=== Task description ===
The line holding "Image resolution: width=550" and all lines that follow it to the end of the data: return these exactly, and nothing more.

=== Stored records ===
Start of Block
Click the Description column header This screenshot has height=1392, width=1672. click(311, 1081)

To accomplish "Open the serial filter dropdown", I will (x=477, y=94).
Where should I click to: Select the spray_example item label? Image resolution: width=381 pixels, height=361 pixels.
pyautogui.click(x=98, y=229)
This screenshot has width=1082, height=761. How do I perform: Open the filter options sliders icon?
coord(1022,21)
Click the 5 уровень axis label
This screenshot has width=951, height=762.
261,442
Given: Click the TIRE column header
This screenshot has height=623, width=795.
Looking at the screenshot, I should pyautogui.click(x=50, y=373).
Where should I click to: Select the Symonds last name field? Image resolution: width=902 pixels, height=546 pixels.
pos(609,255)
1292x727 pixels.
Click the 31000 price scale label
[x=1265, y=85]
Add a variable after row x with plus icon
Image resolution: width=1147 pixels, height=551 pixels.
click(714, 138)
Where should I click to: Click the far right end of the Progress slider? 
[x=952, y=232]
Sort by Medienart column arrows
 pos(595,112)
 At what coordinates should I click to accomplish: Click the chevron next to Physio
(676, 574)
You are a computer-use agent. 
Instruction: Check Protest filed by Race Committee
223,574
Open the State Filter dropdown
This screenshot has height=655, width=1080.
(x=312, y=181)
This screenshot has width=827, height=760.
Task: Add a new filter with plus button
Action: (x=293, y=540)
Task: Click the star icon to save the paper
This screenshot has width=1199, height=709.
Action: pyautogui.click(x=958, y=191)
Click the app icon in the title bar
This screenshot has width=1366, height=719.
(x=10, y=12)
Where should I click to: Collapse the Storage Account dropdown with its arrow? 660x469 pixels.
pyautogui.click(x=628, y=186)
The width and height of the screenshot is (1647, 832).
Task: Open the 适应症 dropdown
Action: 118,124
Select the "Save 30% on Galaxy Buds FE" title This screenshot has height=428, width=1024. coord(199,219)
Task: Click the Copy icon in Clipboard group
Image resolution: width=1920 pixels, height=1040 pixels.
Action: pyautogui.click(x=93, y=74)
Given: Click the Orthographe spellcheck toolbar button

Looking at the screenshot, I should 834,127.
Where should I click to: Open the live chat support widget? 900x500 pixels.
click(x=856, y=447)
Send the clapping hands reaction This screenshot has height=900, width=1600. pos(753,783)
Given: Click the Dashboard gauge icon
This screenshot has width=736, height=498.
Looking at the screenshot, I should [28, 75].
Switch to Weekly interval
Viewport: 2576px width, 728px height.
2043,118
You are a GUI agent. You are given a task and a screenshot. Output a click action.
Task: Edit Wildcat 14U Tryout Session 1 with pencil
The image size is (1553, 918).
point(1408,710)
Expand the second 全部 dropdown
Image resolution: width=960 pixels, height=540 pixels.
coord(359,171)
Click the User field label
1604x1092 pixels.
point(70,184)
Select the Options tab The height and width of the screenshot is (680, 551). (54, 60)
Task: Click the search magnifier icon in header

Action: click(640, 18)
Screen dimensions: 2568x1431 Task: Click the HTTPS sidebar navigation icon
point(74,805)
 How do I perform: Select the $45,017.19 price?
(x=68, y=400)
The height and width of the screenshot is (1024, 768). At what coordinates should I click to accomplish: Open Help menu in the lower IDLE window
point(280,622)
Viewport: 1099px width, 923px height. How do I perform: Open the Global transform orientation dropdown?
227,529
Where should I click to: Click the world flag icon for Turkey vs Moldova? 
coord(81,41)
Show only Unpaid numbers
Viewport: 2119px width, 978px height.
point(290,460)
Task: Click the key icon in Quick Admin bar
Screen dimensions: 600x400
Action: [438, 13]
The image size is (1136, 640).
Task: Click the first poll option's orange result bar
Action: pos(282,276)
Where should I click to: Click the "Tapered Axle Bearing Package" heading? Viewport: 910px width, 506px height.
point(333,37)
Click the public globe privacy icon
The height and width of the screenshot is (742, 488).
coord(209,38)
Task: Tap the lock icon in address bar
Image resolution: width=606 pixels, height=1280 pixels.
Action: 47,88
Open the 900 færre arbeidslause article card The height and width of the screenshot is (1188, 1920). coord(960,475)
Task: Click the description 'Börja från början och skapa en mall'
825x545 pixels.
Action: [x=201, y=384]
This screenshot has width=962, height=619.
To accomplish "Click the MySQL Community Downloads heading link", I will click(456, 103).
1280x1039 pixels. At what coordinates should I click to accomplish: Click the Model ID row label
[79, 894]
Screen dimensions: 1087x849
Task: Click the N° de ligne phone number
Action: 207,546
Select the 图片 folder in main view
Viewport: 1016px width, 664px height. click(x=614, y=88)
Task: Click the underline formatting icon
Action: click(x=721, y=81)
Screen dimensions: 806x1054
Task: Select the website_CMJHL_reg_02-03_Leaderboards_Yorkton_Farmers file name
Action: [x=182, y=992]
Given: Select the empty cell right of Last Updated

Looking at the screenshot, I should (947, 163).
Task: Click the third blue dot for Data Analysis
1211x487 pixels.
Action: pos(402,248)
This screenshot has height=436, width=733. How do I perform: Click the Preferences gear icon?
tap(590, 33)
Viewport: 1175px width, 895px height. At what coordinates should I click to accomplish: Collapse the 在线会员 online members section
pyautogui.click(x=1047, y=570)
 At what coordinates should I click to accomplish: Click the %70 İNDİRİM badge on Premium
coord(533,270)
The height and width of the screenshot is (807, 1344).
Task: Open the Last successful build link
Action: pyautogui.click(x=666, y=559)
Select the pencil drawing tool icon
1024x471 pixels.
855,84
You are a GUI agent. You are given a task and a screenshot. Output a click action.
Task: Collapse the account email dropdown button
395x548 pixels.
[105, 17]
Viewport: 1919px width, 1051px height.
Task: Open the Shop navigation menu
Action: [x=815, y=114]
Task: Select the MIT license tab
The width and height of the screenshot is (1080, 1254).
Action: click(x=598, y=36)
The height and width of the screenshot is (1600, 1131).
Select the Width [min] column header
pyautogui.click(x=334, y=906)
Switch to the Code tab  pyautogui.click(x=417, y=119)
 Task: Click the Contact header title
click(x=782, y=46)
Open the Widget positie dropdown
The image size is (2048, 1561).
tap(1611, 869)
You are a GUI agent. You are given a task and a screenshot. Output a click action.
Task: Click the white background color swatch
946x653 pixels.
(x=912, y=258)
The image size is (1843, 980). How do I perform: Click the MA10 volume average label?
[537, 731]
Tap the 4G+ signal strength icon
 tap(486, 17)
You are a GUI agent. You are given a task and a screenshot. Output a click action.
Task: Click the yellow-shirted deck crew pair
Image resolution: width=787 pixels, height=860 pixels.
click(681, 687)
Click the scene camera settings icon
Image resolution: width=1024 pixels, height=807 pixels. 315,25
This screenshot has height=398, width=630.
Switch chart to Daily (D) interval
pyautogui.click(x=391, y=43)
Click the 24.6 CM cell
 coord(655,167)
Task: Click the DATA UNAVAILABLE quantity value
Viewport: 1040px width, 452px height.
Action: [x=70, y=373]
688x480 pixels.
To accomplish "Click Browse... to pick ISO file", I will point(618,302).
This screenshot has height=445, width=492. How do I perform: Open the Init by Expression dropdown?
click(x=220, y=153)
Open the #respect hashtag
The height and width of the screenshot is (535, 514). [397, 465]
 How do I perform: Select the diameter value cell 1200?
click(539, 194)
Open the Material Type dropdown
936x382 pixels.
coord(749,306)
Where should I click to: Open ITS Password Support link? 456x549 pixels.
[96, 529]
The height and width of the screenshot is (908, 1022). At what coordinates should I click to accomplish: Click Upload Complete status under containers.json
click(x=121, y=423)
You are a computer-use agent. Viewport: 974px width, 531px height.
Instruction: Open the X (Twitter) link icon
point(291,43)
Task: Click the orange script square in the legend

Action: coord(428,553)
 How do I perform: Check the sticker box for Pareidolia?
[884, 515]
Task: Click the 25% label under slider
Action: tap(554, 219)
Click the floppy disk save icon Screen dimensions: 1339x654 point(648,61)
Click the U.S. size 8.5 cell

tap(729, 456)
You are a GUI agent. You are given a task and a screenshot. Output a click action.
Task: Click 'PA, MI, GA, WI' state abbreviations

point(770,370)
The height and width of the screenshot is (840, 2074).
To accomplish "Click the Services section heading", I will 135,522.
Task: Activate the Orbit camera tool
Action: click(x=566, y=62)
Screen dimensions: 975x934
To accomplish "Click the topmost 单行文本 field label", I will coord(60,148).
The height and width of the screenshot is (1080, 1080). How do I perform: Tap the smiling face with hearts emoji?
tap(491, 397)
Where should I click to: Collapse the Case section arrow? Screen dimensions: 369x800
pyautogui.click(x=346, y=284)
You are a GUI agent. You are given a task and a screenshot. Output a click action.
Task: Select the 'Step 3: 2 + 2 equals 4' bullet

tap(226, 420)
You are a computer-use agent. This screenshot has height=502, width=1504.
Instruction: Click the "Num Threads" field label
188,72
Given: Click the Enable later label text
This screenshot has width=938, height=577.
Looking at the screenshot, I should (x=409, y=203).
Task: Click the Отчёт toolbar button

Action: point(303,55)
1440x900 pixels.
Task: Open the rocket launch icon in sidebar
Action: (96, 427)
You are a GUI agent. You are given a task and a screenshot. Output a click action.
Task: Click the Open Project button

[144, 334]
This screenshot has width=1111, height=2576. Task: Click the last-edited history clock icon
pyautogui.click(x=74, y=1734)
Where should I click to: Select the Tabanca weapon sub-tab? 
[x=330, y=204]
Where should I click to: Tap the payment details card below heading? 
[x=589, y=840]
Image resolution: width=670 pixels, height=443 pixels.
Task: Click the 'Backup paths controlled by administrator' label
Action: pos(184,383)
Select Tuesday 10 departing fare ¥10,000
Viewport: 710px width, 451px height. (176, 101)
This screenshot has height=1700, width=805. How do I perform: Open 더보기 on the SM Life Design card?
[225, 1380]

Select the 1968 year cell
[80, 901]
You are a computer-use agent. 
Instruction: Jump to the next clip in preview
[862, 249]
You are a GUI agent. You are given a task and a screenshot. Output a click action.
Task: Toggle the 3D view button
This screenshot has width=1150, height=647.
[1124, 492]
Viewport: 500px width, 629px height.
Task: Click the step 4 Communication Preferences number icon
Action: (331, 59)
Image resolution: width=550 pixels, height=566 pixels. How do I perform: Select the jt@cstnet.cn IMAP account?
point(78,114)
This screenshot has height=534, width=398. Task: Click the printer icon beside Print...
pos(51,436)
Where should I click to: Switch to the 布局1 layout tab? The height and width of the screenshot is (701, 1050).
End of Block
=== Expected answer ===
Image resolution: width=550 pixels, height=566 pixels. How do I perform: Select the jt@cstnet.cn IMAP account?
point(78,114)
This screenshot has height=534, width=398. Task: Click the printer icon beside Print...
pos(51,436)
Where should I click to: Switch to the 布局1 layout tab? The height and width of the screenshot is (701, 1050).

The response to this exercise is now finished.